• **Pixel coordinate grounding data**:
==*==

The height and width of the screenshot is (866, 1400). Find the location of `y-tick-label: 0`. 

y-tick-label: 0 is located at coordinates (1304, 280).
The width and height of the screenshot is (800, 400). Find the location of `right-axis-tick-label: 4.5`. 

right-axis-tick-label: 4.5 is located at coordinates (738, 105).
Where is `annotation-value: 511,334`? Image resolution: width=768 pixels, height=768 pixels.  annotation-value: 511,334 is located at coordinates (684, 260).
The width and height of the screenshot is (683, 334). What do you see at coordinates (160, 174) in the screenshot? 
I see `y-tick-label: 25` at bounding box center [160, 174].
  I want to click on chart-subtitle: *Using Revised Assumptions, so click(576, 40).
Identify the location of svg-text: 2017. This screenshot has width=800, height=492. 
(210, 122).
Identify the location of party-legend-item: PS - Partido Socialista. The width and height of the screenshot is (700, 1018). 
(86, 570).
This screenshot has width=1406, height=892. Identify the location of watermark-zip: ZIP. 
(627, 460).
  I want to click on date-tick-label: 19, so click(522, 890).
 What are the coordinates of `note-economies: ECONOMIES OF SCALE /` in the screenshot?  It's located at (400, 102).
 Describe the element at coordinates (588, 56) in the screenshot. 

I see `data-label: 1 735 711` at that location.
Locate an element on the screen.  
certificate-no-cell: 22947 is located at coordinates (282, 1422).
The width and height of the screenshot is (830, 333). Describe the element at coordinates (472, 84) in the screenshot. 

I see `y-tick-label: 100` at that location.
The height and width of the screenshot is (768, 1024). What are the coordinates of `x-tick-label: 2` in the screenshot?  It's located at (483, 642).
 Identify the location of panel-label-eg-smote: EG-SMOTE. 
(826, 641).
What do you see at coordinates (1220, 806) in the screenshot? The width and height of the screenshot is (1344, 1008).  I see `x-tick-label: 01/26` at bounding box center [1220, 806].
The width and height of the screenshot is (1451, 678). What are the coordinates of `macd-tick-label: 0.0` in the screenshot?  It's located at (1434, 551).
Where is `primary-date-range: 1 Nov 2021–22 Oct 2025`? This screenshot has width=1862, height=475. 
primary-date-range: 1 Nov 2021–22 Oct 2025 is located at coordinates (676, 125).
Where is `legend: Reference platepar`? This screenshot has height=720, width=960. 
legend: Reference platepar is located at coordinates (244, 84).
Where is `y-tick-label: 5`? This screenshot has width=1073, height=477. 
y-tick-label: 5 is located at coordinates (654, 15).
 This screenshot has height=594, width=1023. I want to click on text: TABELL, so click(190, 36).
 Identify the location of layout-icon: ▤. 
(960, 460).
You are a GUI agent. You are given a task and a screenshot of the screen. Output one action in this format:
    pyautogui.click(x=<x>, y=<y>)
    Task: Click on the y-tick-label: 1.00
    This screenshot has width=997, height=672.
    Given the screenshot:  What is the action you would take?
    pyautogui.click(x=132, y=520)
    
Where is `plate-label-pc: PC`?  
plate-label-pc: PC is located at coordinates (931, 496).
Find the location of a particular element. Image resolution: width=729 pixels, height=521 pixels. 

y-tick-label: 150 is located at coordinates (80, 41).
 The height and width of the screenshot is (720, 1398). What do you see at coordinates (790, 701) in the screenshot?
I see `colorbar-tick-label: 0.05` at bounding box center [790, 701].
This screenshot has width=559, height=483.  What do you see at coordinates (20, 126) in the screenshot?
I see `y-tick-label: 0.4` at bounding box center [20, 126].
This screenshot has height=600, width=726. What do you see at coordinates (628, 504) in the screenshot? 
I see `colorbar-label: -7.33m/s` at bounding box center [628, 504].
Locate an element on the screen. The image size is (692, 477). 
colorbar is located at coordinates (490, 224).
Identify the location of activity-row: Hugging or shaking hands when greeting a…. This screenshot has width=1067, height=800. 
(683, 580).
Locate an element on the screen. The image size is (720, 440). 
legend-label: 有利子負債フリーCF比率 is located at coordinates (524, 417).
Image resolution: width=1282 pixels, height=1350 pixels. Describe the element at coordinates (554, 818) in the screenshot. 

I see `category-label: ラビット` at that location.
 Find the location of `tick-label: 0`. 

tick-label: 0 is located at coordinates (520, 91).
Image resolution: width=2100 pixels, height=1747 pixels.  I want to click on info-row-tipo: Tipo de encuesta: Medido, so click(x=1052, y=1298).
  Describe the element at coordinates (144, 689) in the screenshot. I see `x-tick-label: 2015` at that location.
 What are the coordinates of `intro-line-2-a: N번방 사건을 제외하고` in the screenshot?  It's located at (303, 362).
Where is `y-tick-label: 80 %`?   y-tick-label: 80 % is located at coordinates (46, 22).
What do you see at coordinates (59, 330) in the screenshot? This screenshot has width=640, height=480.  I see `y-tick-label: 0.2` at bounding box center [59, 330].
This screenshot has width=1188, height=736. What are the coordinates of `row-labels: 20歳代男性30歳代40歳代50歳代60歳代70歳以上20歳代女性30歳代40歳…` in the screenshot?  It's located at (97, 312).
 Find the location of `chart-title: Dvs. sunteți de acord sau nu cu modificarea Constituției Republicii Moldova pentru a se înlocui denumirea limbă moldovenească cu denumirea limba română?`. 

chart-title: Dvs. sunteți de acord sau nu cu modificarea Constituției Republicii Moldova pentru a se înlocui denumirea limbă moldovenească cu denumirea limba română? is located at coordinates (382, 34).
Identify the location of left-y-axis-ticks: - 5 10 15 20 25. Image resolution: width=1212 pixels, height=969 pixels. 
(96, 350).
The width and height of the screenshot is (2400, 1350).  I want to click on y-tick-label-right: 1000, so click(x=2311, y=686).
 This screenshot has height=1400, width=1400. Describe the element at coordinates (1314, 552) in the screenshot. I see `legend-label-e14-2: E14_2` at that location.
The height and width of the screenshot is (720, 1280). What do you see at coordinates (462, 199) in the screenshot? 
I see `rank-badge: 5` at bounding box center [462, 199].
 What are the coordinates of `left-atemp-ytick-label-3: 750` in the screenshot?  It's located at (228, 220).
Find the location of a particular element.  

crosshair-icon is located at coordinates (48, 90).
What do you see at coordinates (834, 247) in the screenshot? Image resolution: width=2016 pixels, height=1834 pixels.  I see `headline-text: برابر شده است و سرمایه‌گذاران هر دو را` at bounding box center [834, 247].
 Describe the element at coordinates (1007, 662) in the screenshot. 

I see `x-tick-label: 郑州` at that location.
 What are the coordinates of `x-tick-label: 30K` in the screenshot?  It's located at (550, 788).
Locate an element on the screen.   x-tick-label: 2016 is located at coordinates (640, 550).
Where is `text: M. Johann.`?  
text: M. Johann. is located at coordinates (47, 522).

==*==

• **Activity**:
Reproduce all of these lines verbatim.

• **Answer box**:
The height and width of the screenshot is (866, 1400). Find the location of `y-tick-label: 0`. 

y-tick-label: 0 is located at coordinates (1304, 280).
The width and height of the screenshot is (800, 400). Find the location of `right-axis-tick-label: 4.5`. 

right-axis-tick-label: 4.5 is located at coordinates (738, 105).
Where is `annotation-value: 511,334`? Image resolution: width=768 pixels, height=768 pixels.  annotation-value: 511,334 is located at coordinates (684, 260).
The width and height of the screenshot is (683, 334). What do you see at coordinates (160, 174) in the screenshot? 
I see `y-tick-label: 25` at bounding box center [160, 174].
  I want to click on chart-subtitle: *Using Revised Assumptions, so click(576, 40).
Identify the location of svg-text: 2017. This screenshot has width=800, height=492. 
(210, 122).
Identify the location of party-legend-item: PS - Partido Socialista. The width and height of the screenshot is (700, 1018). 
(86, 570).
This screenshot has width=1406, height=892. Identify the location of watermark-zip: ZIP. 
(627, 460).
  I want to click on date-tick-label: 19, so click(522, 890).
 What are the coordinates of `note-economies: ECONOMIES OF SCALE /` in the screenshot?  It's located at (400, 102).
 Describe the element at coordinates (588, 56) in the screenshot. 

I see `data-label: 1 735 711` at that location.
Locate an element on the screen.  
certificate-no-cell: 22947 is located at coordinates (282, 1422).
The width and height of the screenshot is (830, 333). Describe the element at coordinates (472, 84) in the screenshot. 

I see `y-tick-label: 100` at that location.
The height and width of the screenshot is (768, 1024). What are the coordinates of `x-tick-label: 2` in the screenshot?  It's located at (483, 642).
 Identify the location of panel-label-eg-smote: EG-SMOTE. 
(826, 641).
What do you see at coordinates (1220, 806) in the screenshot? The width and height of the screenshot is (1344, 1008).  I see `x-tick-label: 01/26` at bounding box center [1220, 806].
The width and height of the screenshot is (1451, 678). What are the coordinates of `macd-tick-label: 0.0` in the screenshot?  It's located at (1434, 551).
Where is `primary-date-range: 1 Nov 2021–22 Oct 2025`? This screenshot has width=1862, height=475. 
primary-date-range: 1 Nov 2021–22 Oct 2025 is located at coordinates (676, 125).
Where is `legend: Reference platepar`? This screenshot has height=720, width=960. 
legend: Reference platepar is located at coordinates (244, 84).
Where is `y-tick-label: 5`? This screenshot has width=1073, height=477. 
y-tick-label: 5 is located at coordinates (654, 15).
 This screenshot has height=594, width=1023. I want to click on text: TABELL, so click(190, 36).
 Identify the location of layout-icon: ▤. 
(960, 460).
You are a GUI agent. You are given a task and a screenshot of the screen. Output one action in this format:
    pyautogui.click(x=<x>, y=<y>)
    Task: Click on the y-tick-label: 1.00
    This screenshot has width=997, height=672.
    Given the screenshot:  What is the action you would take?
    pyautogui.click(x=132, y=520)
    
Where is `plate-label-pc: PC`?  
plate-label-pc: PC is located at coordinates (931, 496).
Find the location of a particular element. Image resolution: width=729 pixels, height=521 pixels. 

y-tick-label: 150 is located at coordinates (80, 41).
 The height and width of the screenshot is (720, 1398). What do you see at coordinates (790, 701) in the screenshot?
I see `colorbar-tick-label: 0.05` at bounding box center [790, 701].
This screenshot has width=559, height=483.  What do you see at coordinates (20, 126) in the screenshot?
I see `y-tick-label: 0.4` at bounding box center [20, 126].
This screenshot has height=600, width=726. What do you see at coordinates (628, 504) in the screenshot? 
I see `colorbar-label: -7.33m/s` at bounding box center [628, 504].
Locate an element on the screen. The image size is (692, 477). 
colorbar is located at coordinates (490, 224).
Identify the location of activity-row: Hugging or shaking hands when greeting a…. This screenshot has width=1067, height=800. 
(683, 580).
Locate an element on the screen. The image size is (720, 440). 
legend-label: 有利子負債フリーCF比率 is located at coordinates (524, 417).
Image resolution: width=1282 pixels, height=1350 pixels. Describe the element at coordinates (554, 818) in the screenshot. 

I see `category-label: ラビット` at that location.
 Find the location of `tick-label: 0`. 

tick-label: 0 is located at coordinates (520, 91).
Image resolution: width=2100 pixels, height=1747 pixels.  I want to click on info-row-tipo: Tipo de encuesta: Medido, so click(x=1052, y=1298).
  Describe the element at coordinates (144, 689) in the screenshot. I see `x-tick-label: 2015` at that location.
 What are the coordinates of `intro-line-2-a: N번방 사건을 제외하고` in the screenshot?  It's located at (303, 362).
Where is `y-tick-label: 80 %`?   y-tick-label: 80 % is located at coordinates (46, 22).
What do you see at coordinates (59, 330) in the screenshot? This screenshot has width=640, height=480.  I see `y-tick-label: 0.2` at bounding box center [59, 330].
This screenshot has width=1188, height=736. What are the coordinates of `row-labels: 20歳代男性30歳代40歳代50歳代60歳代70歳以上20歳代女性30歳代40歳…` in the screenshot?  It's located at (97, 312).
 Find the location of `chart-title: Dvs. sunteți de acord sau nu cu modificarea Constituției Republicii Moldova pentru a se înlocui denumirea limbă moldovenească cu denumirea limba română?`. 

chart-title: Dvs. sunteți de acord sau nu cu modificarea Constituției Republicii Moldova pentru a se înlocui denumirea limbă moldovenească cu denumirea limba română? is located at coordinates (382, 34).
Identify the location of left-y-axis-ticks: - 5 10 15 20 25. Image resolution: width=1212 pixels, height=969 pixels. 
(96, 350).
The width and height of the screenshot is (2400, 1350).  I want to click on y-tick-label-right: 1000, so click(x=2311, y=686).
 This screenshot has height=1400, width=1400. Describe the element at coordinates (1314, 552) in the screenshot. I see `legend-label-e14-2: E14_2` at that location.
The height and width of the screenshot is (720, 1280). What do you see at coordinates (462, 199) in the screenshot? 
I see `rank-badge: 5` at bounding box center [462, 199].
 What are the coordinates of `left-atemp-ytick-label-3: 750` in the screenshot?  It's located at (228, 220).
Find the location of a particular element.  

crosshair-icon is located at coordinates (48, 90).
What do you see at coordinates (834, 247) in the screenshot? Image resolution: width=2016 pixels, height=1834 pixels.  I see `headline-text: برابر شده است و سرمایه‌گذاران هر دو را` at bounding box center [834, 247].
 Describe the element at coordinates (1007, 662) in the screenshot. 

I see `x-tick-label: 郑州` at that location.
 What are the coordinates of `x-tick-label: 30K` in the screenshot?  It's located at (550, 788).
Locate an element on the screen.   x-tick-label: 2016 is located at coordinates (640, 550).
Where is `text: M. Johann.`?  
text: M. Johann. is located at coordinates (47, 522).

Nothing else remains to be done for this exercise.